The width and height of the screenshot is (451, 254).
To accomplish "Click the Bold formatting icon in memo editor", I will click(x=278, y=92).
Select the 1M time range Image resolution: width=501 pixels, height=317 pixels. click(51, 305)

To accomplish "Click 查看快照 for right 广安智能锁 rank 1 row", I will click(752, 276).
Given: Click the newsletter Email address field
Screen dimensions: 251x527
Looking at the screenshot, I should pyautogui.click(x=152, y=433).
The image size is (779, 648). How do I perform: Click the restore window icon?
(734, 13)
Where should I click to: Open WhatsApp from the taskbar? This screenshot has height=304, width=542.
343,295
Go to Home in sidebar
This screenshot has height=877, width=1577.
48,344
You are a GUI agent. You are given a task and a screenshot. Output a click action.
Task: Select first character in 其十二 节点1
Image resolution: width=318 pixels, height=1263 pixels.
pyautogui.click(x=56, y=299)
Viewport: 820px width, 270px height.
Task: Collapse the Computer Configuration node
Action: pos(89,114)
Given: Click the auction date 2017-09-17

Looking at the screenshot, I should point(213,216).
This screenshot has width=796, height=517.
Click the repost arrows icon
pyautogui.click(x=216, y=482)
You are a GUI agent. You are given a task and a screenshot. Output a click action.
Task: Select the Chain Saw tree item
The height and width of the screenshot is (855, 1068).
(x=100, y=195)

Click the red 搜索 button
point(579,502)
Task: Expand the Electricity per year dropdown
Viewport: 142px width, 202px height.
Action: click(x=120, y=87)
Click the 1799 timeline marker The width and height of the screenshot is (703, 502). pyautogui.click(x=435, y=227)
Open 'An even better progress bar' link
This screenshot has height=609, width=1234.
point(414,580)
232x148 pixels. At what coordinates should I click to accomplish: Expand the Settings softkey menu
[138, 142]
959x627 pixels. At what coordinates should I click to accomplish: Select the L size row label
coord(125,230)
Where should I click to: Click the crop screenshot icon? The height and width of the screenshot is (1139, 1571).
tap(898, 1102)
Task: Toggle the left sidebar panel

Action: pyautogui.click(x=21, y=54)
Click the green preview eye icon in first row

Exercise prompt: Return the lines of the data above exactly as they appear, starting with the line that contains "Open 'An even better progress bar' link" and continuing through the end of the data.

Result below:
Open 'An even better progress bar' link
This screenshot has height=609, width=1234.
point(414,580)
232x148 pixels. At what coordinates should I click to accomplish: Expand the Settings softkey menu
[138, 142]
959x627 pixels. At what coordinates should I click to accomplish: Select the L size row label
coord(125,230)
Where should I click to: Click the crop screenshot icon? The height and width of the screenshot is (1139, 1571).
tap(898, 1102)
Task: Toggle the left sidebar panel

Action: pyautogui.click(x=21, y=54)
Click the green preview eye icon in first row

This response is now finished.